Tentei disfarçar um pouco. Se até um estranho percebeu, os outros também iriam perceber. O casamento foi rápido. Por um momento cheguei a desejar que ela dissesse “não”, mas isso só acontece em filmes românticos. Eles se casaram. Saímos de lá e fomos direto pra pensão onde uma grande festa estava pronta. Eles estavam felizes, ficavam pra cá e pra lá falando com todos, possivelmente, se despedindo. Preferi ficar no meu canto e tomar umas cervejas, já que era a única coisa com álcool. Eu estava precisando me anestesiar.

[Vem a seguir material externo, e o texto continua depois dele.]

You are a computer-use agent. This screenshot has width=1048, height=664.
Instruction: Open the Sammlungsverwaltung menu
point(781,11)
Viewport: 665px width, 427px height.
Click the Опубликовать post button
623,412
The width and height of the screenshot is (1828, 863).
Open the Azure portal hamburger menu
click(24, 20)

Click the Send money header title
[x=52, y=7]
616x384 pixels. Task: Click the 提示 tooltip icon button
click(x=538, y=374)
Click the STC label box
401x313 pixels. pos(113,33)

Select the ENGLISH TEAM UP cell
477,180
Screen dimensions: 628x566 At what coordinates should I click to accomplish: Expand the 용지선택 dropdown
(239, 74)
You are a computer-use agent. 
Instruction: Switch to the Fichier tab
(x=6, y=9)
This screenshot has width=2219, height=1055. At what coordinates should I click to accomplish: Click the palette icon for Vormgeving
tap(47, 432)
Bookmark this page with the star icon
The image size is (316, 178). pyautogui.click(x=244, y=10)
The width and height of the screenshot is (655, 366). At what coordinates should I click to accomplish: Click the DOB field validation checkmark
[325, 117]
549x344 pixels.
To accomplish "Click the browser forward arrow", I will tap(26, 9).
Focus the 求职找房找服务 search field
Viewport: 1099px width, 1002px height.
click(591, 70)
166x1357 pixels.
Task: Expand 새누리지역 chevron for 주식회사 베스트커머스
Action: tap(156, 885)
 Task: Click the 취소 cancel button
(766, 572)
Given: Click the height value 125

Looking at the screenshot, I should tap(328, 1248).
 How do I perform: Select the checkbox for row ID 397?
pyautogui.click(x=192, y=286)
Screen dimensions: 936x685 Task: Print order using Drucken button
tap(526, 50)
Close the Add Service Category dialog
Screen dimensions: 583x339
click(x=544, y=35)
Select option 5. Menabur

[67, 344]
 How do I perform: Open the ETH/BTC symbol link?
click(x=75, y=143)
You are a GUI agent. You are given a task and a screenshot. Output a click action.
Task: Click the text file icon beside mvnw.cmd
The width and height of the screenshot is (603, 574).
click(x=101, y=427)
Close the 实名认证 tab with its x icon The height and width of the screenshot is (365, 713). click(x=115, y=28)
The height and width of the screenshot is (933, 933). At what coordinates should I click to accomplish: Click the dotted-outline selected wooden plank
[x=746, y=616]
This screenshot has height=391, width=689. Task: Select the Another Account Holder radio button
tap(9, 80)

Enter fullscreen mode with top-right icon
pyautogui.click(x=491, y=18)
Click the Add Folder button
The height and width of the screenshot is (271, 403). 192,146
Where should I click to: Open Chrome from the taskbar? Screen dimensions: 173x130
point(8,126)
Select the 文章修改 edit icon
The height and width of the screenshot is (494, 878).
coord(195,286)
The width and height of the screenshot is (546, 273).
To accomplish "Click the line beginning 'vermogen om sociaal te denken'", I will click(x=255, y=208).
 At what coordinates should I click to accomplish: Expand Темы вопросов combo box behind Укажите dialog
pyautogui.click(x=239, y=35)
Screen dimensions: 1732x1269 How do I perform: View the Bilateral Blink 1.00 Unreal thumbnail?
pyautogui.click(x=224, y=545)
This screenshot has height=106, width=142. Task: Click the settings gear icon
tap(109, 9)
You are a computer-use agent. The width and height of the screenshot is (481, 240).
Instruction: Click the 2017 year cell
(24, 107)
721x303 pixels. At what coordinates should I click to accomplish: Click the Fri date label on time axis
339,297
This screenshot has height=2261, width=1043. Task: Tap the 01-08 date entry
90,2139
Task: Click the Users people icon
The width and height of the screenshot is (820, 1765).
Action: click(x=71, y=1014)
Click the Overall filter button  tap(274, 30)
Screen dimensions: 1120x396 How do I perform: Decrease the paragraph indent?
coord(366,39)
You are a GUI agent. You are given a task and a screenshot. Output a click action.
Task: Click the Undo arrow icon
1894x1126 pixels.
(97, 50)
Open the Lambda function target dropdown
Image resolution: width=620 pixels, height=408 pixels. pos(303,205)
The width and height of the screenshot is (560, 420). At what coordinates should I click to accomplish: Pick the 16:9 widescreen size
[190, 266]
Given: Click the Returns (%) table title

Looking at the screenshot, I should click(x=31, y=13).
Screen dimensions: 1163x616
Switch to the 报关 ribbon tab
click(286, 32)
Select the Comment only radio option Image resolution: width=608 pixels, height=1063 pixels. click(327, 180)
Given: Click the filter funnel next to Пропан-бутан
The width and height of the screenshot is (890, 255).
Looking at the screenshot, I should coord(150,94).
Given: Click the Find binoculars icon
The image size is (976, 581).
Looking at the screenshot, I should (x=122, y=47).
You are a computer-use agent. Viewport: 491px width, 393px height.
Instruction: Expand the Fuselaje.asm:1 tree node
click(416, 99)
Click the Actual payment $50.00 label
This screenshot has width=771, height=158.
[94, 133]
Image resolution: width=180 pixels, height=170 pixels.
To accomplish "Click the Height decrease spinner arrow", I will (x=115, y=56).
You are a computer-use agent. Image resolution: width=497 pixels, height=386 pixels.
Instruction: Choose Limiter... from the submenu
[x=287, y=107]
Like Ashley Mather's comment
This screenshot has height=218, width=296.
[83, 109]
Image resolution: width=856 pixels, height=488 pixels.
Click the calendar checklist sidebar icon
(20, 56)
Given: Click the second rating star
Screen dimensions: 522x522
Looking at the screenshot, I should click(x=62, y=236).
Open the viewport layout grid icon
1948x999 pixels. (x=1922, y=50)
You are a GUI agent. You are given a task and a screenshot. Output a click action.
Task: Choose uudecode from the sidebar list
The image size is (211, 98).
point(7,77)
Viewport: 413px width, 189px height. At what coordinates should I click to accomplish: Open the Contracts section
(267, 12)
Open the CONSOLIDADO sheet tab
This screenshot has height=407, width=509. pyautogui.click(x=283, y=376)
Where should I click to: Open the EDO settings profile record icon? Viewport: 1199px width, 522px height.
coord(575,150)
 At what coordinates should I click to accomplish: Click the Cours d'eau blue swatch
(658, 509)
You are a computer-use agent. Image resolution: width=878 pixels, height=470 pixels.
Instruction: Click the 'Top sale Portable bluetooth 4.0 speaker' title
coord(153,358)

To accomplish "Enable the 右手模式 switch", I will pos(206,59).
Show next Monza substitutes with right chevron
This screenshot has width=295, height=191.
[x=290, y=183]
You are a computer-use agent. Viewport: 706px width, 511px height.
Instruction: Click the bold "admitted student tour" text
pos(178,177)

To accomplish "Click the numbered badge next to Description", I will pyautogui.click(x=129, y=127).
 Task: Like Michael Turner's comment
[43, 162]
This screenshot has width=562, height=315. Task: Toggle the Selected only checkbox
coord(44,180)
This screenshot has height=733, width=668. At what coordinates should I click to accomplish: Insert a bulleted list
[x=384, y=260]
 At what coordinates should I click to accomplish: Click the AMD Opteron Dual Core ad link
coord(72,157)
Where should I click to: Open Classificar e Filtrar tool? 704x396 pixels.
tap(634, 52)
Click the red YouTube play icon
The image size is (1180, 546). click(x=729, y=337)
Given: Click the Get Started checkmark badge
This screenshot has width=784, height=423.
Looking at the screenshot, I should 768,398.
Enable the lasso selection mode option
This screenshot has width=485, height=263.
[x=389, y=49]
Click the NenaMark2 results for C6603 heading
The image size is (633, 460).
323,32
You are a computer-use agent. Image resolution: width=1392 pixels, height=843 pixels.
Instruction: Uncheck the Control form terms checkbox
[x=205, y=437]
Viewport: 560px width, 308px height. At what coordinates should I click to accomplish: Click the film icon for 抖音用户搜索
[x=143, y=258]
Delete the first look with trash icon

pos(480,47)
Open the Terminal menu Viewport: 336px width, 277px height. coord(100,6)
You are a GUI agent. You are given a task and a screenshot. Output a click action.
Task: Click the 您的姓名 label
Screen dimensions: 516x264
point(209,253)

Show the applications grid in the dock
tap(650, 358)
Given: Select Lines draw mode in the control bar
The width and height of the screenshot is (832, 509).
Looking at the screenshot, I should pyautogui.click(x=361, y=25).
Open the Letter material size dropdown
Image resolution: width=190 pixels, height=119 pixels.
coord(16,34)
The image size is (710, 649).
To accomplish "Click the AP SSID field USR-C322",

–Sorria, Rogério. Isso não é um enterro, é um casamento. –Jonas, meu “bom” amigo, apareceu.

–O que quer, Jonas?

–Nada, vim te dar um oi. Tá aí sozinho e o tomando uma bebida que não gosta muito. Vai me contar o que tá havendo? Você tá mais estranho que o seu normal.

–Eu não acho que a Lívia fez bem em se casar com aquela besta. Tenho medo de que ele possa fazer algo com ela.

–Com você eu não duvido, mas não creio que ele seja desses que batem em mulher. O que realmente me preocupa é essa sua preocupação repentina com ela. Virou protetor da Lívia?

–Não, mas passei a admirar um exemplo de ser humano. Sabia que ela deixou de fazer faculdade pra poder ajudar o irmão na dele?

–Sabia. Sei também que ela que pagou a aposentadoria para a mãe, ajudou o irmão nos estudos e, quando sobra uma graninha a mais, ela também ajuda uma ong de cães de rua.

–Tá vendo? Essa mulher é uma santa. Aquela besta não a merece.

–Sei que não, mas abaixa a voz, não precisa gritar.

–Não sei o que me passa, Jonas. Eu não estou normal.

–Eu sei. Você já está ficando bêbado. Toma, troca comigo. O meu é um suquinho, não vai te fazer mal.

O Jonas tirou minha garrafa e me deu o copo dele. Acho que ele tem razão. É melhor eu parar de beber antes que faça merda. Sempre fui fraco pro álcool.

Eu continuei enrolando ali não sei por quanto tempo mais. Já havia anoitecido e eu vi os recém-casados se despedindo do pessoal. Agora era certo o adeus. Preferi não me despedir. Odiava partidas e não creio que a besta deixe eu me aproximar dela.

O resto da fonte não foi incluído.